— start —
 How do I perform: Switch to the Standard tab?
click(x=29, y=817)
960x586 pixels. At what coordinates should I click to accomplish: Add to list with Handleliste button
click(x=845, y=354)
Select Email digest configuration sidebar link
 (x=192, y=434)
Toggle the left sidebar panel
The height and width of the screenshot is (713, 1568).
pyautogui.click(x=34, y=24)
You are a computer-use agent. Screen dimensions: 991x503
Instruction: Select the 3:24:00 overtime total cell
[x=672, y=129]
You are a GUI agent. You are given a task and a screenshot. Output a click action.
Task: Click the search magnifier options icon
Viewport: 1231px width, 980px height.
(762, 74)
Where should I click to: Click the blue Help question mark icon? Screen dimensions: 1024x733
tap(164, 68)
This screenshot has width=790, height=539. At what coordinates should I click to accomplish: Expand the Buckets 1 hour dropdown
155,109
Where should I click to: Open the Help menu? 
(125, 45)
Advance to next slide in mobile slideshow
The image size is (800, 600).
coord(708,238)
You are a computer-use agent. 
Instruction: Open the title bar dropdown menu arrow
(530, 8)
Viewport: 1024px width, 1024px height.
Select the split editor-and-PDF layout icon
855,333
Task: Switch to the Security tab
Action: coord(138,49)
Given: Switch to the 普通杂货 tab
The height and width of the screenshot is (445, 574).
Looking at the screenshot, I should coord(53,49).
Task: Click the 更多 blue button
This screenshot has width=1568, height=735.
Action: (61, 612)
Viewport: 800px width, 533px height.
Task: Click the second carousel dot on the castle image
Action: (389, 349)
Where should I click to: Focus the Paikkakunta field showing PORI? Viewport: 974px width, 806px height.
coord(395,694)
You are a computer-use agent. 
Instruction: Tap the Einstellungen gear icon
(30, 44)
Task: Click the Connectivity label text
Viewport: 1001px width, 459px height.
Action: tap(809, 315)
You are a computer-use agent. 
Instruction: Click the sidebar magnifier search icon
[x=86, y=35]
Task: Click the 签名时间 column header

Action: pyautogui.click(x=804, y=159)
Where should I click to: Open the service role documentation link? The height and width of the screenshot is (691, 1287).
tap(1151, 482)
— end —
• EXERCISE DIRECTIONS: Could you give back all of the material above, line for line, with no change to any character?

• SOLUTION TO THIS PROBLEM:
 How do I perform: Switch to the Standard tab?
click(x=29, y=817)
960x586 pixels. At what coordinates should I click to accomplish: Add to list with Handleliste button
click(x=845, y=354)
Select Email digest configuration sidebar link
 (x=192, y=434)
Toggle the left sidebar panel
The height and width of the screenshot is (713, 1568).
pyautogui.click(x=34, y=24)
You are a computer-use agent. Screen dimensions: 991x503
Instruction: Select the 3:24:00 overtime total cell
[x=672, y=129]
You are a GUI agent. You are given a task and a screenshot. Output a click action.
Task: Click the search magnifier options icon
Viewport: 1231px width, 980px height.
(762, 74)
Where should I click to: Click the blue Help question mark icon? Screen dimensions: 1024x733
tap(164, 68)
This screenshot has width=790, height=539. At what coordinates should I click to accomplish: Expand the Buckets 1 hour dropdown
155,109
Where should I click to: Open the Help menu? 
(125, 45)
Advance to next slide in mobile slideshow
The image size is (800, 600).
coord(708,238)
You are a computer-use agent. 
Instruction: Open the title bar dropdown menu arrow
(530, 8)
Viewport: 1024px width, 1024px height.
Select the split editor-and-PDF layout icon
855,333
Task: Switch to the Security tab
Action: coord(138,49)
Given: Switch to the 普通杂货 tab
The height and width of the screenshot is (445, 574).
Looking at the screenshot, I should coord(53,49).
Task: Click the 更多 blue button
This screenshot has width=1568, height=735.
Action: (61, 612)
Viewport: 800px width, 533px height.
Task: Click the second carousel dot on the castle image
Action: (389, 349)
Where should I click to: Focus the Paikkakunta field showing PORI? Viewport: 974px width, 806px height.
coord(395,694)
You are a computer-use agent. 
Instruction: Tap the Einstellungen gear icon
(30, 44)
Task: Click the Connectivity label text
Viewport: 1001px width, 459px height.
Action: tap(809, 315)
You are a computer-use agent. 
Instruction: Click the sidebar magnifier search icon
[x=86, y=35]
Task: Click the 签名时间 column header

Action: pyautogui.click(x=804, y=159)
Where should I click to: Open the service role documentation link? The height and width of the screenshot is (691, 1287).
tap(1151, 482)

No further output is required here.